|Number of unique Cards||2|
|# of scenarios||2|
My take on this set: This set does add yet another layer to the concealment mechanic of the campaign. It is a set that is particularly punishing if players keep a lot of enemies in the shadows. But on the other hand it rewards players who proactively seek out anything in concealment. The reason for that is that all cards in this set are only dangerous if they are allowed to stack up with other concealed cards, so if you have a handle on what’s in the shadows, this set of cards isn’t going to do much to you.
It is a bit weird then that this set is used during On Thin Ice, since that scenario doesn’t even have that much concealment in it. Sure there is some, but On Thin Ice also features Outsiders and hollowing at least as much. In turn, Eclipse will be a rather tame or even free draw many times during On Thin Ice.
This is much different during Dealings in the Dark of course. That scenario is all about concealment, with many cultists and coterie members hiding out in the shadows at the same time even at low player counts. Eclipse can be a very threatening card in that scenario.
I think this is a well done set that succeeds at giving concealment more urgency. My one critique would be that mechanically it would’ve fit better into Dancing Mad than into On Thin Ice.
What it does: Emissary of Yuggoth is a moderately sized enemy with completely average stats and damage/horror values. It does however have Concealed 2 and is able to attack enemies while being in the shadows, gaining a free attack at any investigator that discovers a clue at a location with a concealed mini-card at it.
Once exposed, it gains Hunter and Massive as relevant keywords.
Defeating the Emissary awards a victory point.
My take: This enemy breaks the mold in a couple of ways, making it a bit of a weird card. It’s the latest in a series of Victory enemies from Agents of X sets but of all them it’s the one that poses the least problems in a straight up fight. Instead it is mostly notable for harassing the players through the threat of attacking from the shadows.
Hunter is not really all that relevant on a card with Concealment, as it will only come into play if exposed, then evaded. And considering that Emissary isn’t terribly hard to defeat and also rewards doing so with a VP, running away from it isn’t a great plan in the first place.
I don’t find this enemy particularly scary. It’s relevant sure, but we’ve come to expect much worse from the Agents of X sets.
Threat level: Medium. Concealed 2 makes it stack up well with other concealed cards. You will usually be able to avoid triggering its Forced ability, but of course playing around it is already a hindrance.
Dealing with it: Flush it out of the shadows and kill it. Since its not terribly threatening once engaged, this should be your first plan when facing the Emissary. This enemy is worst if it’s allowed to stack up with other concealed cards, so in preparation you should keep the number of enemies in the shadows under control. Especially during Dealings in the Dark that is of course easier said than done, but it does align with what you probably want to do in that scenario anyways.

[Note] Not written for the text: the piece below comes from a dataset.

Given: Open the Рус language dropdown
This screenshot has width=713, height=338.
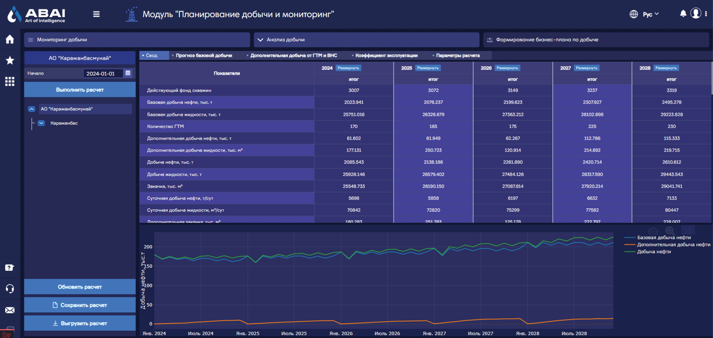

What it does: Tenebrous Eclipse stays around for one round. While in effect, each investigator can only expose one mini-card per round, severely limiting their ability to go after the enemies in the shadows. If multiple of this card are in play at the same time, only one is discarded at the end of the round, making this limitation stretch across several rounds.
My take: Much more than the Emissary, this treachery can be very annoying. It his highly contextual. If there are no enemies in the shadows when drawing this, it’s even a freebie. But if you are already behind on exposing the enemies and have multiples in the shadows, then Eclipse will make the situation that much worse by limiting your ability to find them.
Just like Deep Dark from the Forgotten Age, Tenebrous Eclipse also gets a lot worse if you draw multiples in such a way that its effect covers multiple rounds in succession. Especially in full groups this happens way more often than one would like.
Threat level: Medium. Highly dependent on the board state. This card doesn’t cost you any of your resources, actions or cards so as long as you can play around it, you don’t actually lose anything. However, the way it can limit your options can absolutely be very punishing.
Dealing with it: Since it’s a card that depends on the current board state, dealing with it proactively instead of trying to clean up after it is the best way of meeting this treachery. With three of them in the deck, you can expect to draw them multiple times per scenario, so working towards minimizing their effect is going to pay off. Mostly that means going after enemies in the shadows straight away and not letting them stick around for too long. You will want to avoid situations in which you have three or more enemies in concealment and then not be able to do anything about them because you drew two Tenebrous Eclipse in back to back turns. During On Thin Ice that wouldn’t even be that bad, since it’s not actually all that focused on concealment and just has a splash of it. But in Dealings in the Dark that situation could easily make you struggle to keep up with the cultists.